Check your transaction history. Identify the malicious approval and the drain transaction. This helps trace the attacker.
Report to the protocol. If you were phished via a fake version of a real protocol, report the phishing site so the real protocol can warn others.
File a police report. The chances of recovery are low, but having a report helps if the attacker is identified.
Don't pay "recovery" services. Scammers contact victims pretending to offer recovery services. They ask for upfront fees and disappear.

Will Approval Phishing Ever Stop?

Probably not entirely. The ERC-20 approval mechanism is fundamental to DeFi — without it, you couldn't swap, stake, or lend. As long as approvals exist, attackers will try to exploit them. The good news: wallets and tools are getting better at warning users about malicious approvals. In 2026:

EIP-7702 (proposed): allows batched approvals with explicit per-call authorization. Would reduce the attack surface.
Session keys: protocols like Session.js and Biconomy offer scoped, time-limited permissions instead of unlimited approvals.
Smart accounts: ERC-4337 smart contract wallets can require additional confirmation for high-risk operations.
Better wallet UIs: every major wallet now shows decoded calls and risk warnings. The user experience is improving.

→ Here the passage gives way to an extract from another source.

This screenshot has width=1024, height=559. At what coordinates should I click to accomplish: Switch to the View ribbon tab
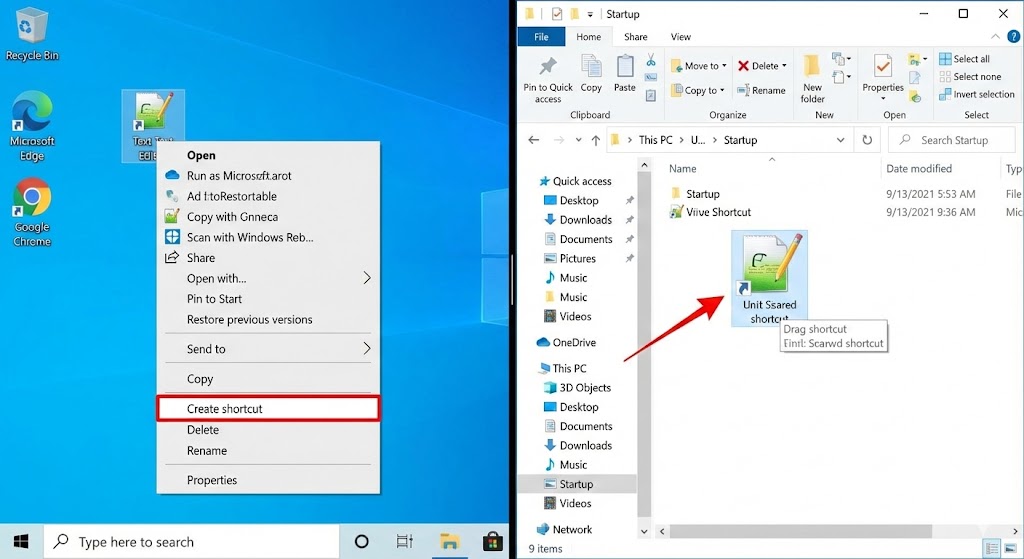click(680, 37)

For now, follow the 7 rules above and check your approvals monthly. The 30 seconds of cleanup is worth the protection.

Bottom Line

Approval phishing is the most dangerous DeFi attack in 2026 because it's invisible, delayed, and unlimited. The defenses are clear: read every transaction, use limited approvals, use a burner wallet for risky interactions, bookmark official URLs, and revoke approvals monthly. Tools like Revoke.cash, Rabby Wallet, and Pocket Universe make this easier than ever. The 30 seconds of monthly cleanup is worth the protection. Don't be the user who loses $50K to an approval they signed three weeks ago and forgot about.